TRECHO DO TEXTO =
============
Alanis Guillen disse que ameaças começaram antes do término e que ex tinha ciúmes de colega
Alanis Guilen (esq.) e Gabriela Medvedovsky (dir.) como Lorena e Juquinha, o casal Loquinha - Beatriz Damy/Divulgação Globo
por coluna outro canal, F5
No pedido de medida protetiva feito à Justiça do Rio de Janeiro por seus advogados, Alanis Guillen contou que os problemas com a produtora Giovanna Reis começaram antes do término do relacionamento entre as duas. Segundo relato da atriz, a ex-namorada tinha ciúmes de Gabriela Medvedovsky, que vive seu par romântico na novela “Três Graças”, da Globo.
A coluna teve acesso ao processo antes de ele entrar em segredo de Justiça, na segunda-feira (4), a pedido de Alanis. Procurada por email e telefone desde domingo (3), Reis afirma que não está autorizada a falar sobre o caso por determinação judicial. A assessoria de imprensa de Alanis não fez comentários até a publicação deste texto.
============
DETALHES DA TAREFA =
Dê continuidade à reportagem sobre o pedido de medida protetiva de Alanis Guillen, começando logo após a última frase apresentada.
============
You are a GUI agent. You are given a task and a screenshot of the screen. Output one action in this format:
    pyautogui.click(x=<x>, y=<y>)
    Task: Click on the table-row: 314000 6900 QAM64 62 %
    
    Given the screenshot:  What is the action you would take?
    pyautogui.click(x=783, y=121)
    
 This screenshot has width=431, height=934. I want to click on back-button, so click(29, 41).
============
RESPOSTA FINAL =
Segundo o documento, Alanis comentou que amigos já estavam preocupados com ela devido à relação com Reis. As duas teriam tido uma grave discussão por ciúmes durante o Carnaval, em fevereiro, quando a agora ex-namorada da atriz teria feito as primeiras ameaças a ela.
Depois disso, pessoas próximas teriam passado a aconselhar Alanis a terminar a relação e a se afastar de Reis. Ela, no entanto, manteve o relacionamento. De acordo com o relato, a decisão se deu por confiar no que as duas viviam desde 2022.
As crises teriam se intensificado por causa do casal Loquinha, formado pelas personagens Lorena (Alanis) e Juquinha (Gabriela), que faz sucesso na novela das nove da Globo. Reis, segundo relato incluído no processo, começou a criticar o elenco do folhetim, tendo como principal alvo o par romântico da então namorada.
Nas conversas entre o casal, Reis chegava a xingar a colega de trabalho, segundo a atriz. Ela também afirma que recebia reclamações por não desmentir de forma veemente uma relação para além da profissional com Gabriela, já que as duas vinham ganhando uma torcida de fãs nas redes sociais para levarem o namoro das telas para a vida real.
SEM CONTATO
Como antecipado pela coluna no domingo (3), a Justiça do Rio concordou com os advogados de Alanis, que pediram a medida protetiva baseada na Lei Maria da Penha. No despacho, o caso foi considerado compatível com violência psicológica, perseguição e constrangimento indevido.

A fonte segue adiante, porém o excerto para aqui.